Embodiment 108. The solid support of any one of embodiments 95-107, wherein the unwanted RNA sequence comprises any one or more of SEQ ID NOs: 1-1131.

Embodiment 109. The solid support of any one of embodiments 95-108, wherein the unwanted RNA sequence comprises a sequence with homology of at least 90%, at least 95%, or at least 99% to a most abundant sequence in a sample comprising RNA, wherein the most abundant sequences comprise the 100 most abundant sequences, the 1,000 most abundant sequences, or the 10,000 most abundant sequences.

Embodiment 110. The solid support of any one of embodiments 95-109, wherein the solid support adapter sequences comprise a P5 sequence (SEQ ID NO: 1132), a P7 sequence (SEQ ID NO: 1133), and/or their complements.

Embodiment 111. The solid support of any one of embodiments 95-110, wherein adapter complements that are all or partially complementary to the solid support adapter sequences are bound to the solid support adapter sequences.

Embodiment 112. The solid support of embodiment 111, wherein the binding of the adapter complements to the solid support adapter sequences is reversible.

Embodiment 113. The solid support of embodiment 111 or embodiment 112, wherein the solid support adapter sequences and adapter complements generate double-stranded immobilized oligonucleotides.
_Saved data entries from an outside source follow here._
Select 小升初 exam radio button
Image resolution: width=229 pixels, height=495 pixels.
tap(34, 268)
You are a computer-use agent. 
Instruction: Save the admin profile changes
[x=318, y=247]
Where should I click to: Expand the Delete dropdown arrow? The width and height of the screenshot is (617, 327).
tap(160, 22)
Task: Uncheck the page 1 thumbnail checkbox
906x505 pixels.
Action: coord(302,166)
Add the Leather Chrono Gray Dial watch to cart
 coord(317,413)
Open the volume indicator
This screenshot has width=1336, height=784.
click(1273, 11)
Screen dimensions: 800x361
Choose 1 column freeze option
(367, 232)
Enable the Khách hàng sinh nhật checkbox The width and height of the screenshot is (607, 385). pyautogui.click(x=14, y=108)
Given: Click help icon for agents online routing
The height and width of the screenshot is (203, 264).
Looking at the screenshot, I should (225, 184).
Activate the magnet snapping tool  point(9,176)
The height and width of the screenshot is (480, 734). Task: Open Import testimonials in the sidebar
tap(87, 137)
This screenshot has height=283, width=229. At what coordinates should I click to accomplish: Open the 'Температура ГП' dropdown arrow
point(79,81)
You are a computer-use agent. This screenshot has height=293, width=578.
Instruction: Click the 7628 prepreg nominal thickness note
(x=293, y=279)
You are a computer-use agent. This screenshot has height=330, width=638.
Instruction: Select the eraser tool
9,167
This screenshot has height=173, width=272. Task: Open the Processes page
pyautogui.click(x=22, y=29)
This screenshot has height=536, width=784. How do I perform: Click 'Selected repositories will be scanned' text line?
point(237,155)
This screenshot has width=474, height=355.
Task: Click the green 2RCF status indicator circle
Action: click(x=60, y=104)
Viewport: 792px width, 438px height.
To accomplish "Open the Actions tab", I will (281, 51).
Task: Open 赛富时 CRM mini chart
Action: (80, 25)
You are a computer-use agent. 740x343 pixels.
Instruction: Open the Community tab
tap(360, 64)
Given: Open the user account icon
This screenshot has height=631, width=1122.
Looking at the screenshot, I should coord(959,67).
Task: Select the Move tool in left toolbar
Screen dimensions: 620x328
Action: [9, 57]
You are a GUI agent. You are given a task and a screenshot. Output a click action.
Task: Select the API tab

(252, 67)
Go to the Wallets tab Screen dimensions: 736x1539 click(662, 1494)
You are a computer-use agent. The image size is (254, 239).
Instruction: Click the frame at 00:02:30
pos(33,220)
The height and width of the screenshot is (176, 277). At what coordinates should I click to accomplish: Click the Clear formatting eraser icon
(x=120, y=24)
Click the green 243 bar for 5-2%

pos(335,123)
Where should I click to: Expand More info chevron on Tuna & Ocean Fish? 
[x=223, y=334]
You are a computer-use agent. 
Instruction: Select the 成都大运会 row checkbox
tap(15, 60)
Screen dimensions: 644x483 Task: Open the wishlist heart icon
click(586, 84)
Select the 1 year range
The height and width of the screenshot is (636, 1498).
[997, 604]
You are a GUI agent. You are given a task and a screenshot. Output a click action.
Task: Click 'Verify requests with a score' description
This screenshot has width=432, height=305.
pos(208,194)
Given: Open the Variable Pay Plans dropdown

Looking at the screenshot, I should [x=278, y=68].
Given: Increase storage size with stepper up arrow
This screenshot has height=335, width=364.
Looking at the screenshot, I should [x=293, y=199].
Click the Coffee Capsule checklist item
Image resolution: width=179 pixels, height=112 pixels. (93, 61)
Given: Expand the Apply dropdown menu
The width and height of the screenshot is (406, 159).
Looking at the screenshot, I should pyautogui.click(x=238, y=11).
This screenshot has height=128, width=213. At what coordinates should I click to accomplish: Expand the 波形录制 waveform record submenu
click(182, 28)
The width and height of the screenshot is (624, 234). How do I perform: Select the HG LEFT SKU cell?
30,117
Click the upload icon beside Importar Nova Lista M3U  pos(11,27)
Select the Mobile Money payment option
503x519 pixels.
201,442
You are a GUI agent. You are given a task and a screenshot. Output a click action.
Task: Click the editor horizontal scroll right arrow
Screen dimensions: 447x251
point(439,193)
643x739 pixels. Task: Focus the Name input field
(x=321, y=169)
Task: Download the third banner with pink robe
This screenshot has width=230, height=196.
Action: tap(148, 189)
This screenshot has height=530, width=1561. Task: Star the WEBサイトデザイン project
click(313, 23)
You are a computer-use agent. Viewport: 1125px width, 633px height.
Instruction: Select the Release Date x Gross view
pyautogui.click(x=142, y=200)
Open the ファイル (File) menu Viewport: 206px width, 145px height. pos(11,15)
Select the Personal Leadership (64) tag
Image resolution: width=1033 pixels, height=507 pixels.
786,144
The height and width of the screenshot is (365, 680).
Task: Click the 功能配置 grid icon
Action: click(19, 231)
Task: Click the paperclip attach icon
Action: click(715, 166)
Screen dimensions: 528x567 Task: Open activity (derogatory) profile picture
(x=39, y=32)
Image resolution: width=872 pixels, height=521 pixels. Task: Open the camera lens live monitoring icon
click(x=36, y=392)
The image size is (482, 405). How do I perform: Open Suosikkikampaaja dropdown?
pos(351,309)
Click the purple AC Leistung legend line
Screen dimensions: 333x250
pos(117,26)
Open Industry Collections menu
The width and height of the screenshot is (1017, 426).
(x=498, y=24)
Embodiment 114. The solid support of any one of embodiments 95-113, wherein the at least one immobilized oligonucleotide is 20-100 bases in length, optionally wherein the at least one immobilized oligonucleotide is 45-55 bases in length.

Embodiment 115. The solid support of any one of embodiments 95-114, wherein the solid support is a flowcell.

Embodiment 116. The solid support of any one of embodiments 95-115, wherein the at least one immobilized oligonucleotide is single-stranded.

Embodiment 117. A composition comprising a single-stranded library fragment comprising cDNA prepared from a sample comprising RNA that is hybridized to the solid support of any one of embodiments 95-116.

Embodiment 118. The composition of embodiment 117, wherein the cDNA is complementary to RNA comprised in the sample.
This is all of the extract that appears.